Author: George Liras, DO, MS
Co Author #1: Sarah Abdellatif, DO
Co Author #2: Jocelyn Szeto, MD
Co Author #3: Rehal Bhojani, MD
Senior Editor: Joseph Chorley, MD
Editor: Justin Mark Young, MD
An 18-year-old right hand dominant male with no significant past medical history presented to the clinic for evaluation of right upper back and chest wall pain after an injury.
The initial injury was 2 weeks prior to the office visit. The patient reported a popping sensation followed by a sharp pain in the upper back area while overhand spiking a ball during Spikeball. The pain radiated around the rib cage and into the upper chest. Pain was exacerbated by coughing, sneezing, and deep breathing. Patient tried over-the-counter NSAIDs as well as rehabilitation program by his school's athletic trainer for trapezius strain without relief. Patient also noted a drop of his shoulder and difficulty moving his arm.

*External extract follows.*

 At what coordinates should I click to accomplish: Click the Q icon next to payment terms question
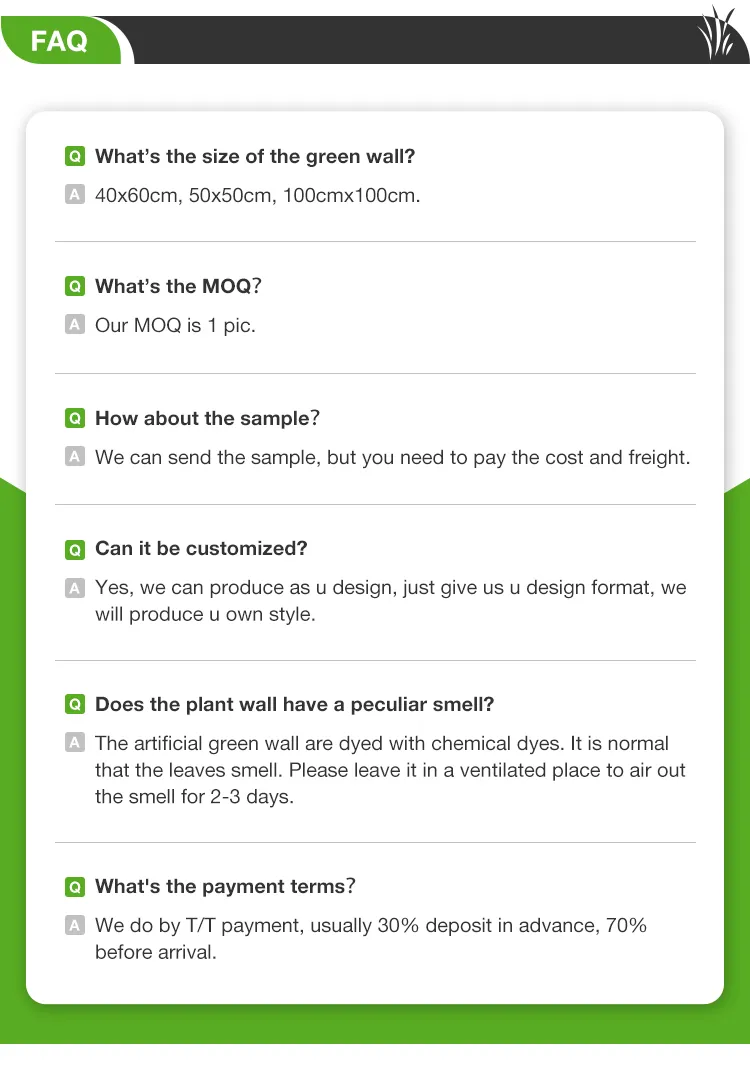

Physical examination revealed right scapular winging and shoulder drop with tenderness over the pectoralis major, latissimus dorsi, right trapezius , right rhomboid, and thoracic paraspinal muscles. Right triceps strength was 4/5 along with weakness on shoulder shrug. Spurling's test was negative bilaterally. Drop arm sign was positive on the right. The patient's strength was 5/5 for supraspinatus, infraspinatus, subscapularis, Biceps and Deltoid bilaterally. No atrophy, prominent AC joint, prominent SC joint were appreciated.